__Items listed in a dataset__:
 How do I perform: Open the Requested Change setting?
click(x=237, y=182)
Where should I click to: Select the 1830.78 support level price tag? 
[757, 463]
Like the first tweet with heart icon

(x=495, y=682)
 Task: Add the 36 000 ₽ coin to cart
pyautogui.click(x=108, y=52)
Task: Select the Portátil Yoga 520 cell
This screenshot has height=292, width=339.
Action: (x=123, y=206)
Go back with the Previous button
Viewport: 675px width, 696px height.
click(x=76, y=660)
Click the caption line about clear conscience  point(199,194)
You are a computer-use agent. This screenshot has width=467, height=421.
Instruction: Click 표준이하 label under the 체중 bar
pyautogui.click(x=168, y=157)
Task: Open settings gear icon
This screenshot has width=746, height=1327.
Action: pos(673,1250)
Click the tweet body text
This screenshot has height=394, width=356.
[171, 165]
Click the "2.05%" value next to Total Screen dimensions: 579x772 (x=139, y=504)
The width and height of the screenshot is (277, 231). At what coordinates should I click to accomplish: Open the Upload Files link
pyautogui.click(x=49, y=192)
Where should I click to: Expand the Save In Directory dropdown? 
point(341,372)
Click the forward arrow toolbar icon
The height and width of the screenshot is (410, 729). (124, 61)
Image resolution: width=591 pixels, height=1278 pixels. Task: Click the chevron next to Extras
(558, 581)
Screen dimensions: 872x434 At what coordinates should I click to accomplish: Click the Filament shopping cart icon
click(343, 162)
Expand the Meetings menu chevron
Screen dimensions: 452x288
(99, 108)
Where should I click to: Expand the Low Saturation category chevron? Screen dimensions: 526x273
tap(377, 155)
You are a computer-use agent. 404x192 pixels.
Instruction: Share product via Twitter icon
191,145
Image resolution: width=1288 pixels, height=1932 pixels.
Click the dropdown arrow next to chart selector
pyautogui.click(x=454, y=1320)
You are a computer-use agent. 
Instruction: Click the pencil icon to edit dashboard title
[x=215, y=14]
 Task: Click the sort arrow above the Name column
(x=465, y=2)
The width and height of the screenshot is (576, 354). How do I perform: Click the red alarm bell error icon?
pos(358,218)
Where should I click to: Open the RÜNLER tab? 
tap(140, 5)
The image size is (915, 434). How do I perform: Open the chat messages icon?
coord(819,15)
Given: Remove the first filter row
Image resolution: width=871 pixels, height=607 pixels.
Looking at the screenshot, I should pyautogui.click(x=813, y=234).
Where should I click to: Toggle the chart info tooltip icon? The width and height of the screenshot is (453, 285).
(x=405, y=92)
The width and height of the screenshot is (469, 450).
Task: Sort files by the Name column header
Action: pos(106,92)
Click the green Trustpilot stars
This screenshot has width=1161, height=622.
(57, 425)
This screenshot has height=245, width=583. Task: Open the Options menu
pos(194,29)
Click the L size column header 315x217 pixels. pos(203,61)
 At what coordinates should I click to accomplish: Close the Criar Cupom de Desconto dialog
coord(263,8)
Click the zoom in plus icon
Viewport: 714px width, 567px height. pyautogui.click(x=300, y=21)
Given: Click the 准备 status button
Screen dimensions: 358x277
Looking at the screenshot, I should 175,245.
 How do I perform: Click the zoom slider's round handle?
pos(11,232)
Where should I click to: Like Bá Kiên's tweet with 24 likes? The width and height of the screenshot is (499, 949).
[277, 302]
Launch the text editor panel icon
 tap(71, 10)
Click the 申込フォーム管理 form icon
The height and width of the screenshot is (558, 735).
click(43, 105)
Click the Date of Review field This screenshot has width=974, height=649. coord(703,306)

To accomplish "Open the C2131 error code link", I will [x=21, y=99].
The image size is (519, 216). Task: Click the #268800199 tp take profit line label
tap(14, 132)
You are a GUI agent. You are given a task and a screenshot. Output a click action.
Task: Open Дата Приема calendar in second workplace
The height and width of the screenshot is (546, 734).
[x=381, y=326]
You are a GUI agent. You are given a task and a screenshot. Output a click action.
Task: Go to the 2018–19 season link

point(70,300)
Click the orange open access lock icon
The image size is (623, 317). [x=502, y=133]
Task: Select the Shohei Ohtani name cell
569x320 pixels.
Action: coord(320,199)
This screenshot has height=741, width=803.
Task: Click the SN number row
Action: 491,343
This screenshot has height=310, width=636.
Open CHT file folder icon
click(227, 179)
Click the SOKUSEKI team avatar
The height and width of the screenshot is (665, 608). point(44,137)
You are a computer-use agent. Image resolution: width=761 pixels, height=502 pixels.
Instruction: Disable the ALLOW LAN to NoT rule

__BRIEF__: Where does the word "button" appear in the records above? Return every line that holds it.

__ANSWER TO THIS EXERCISE__:
Go back with the Previous button
Given: Click the 准备 status button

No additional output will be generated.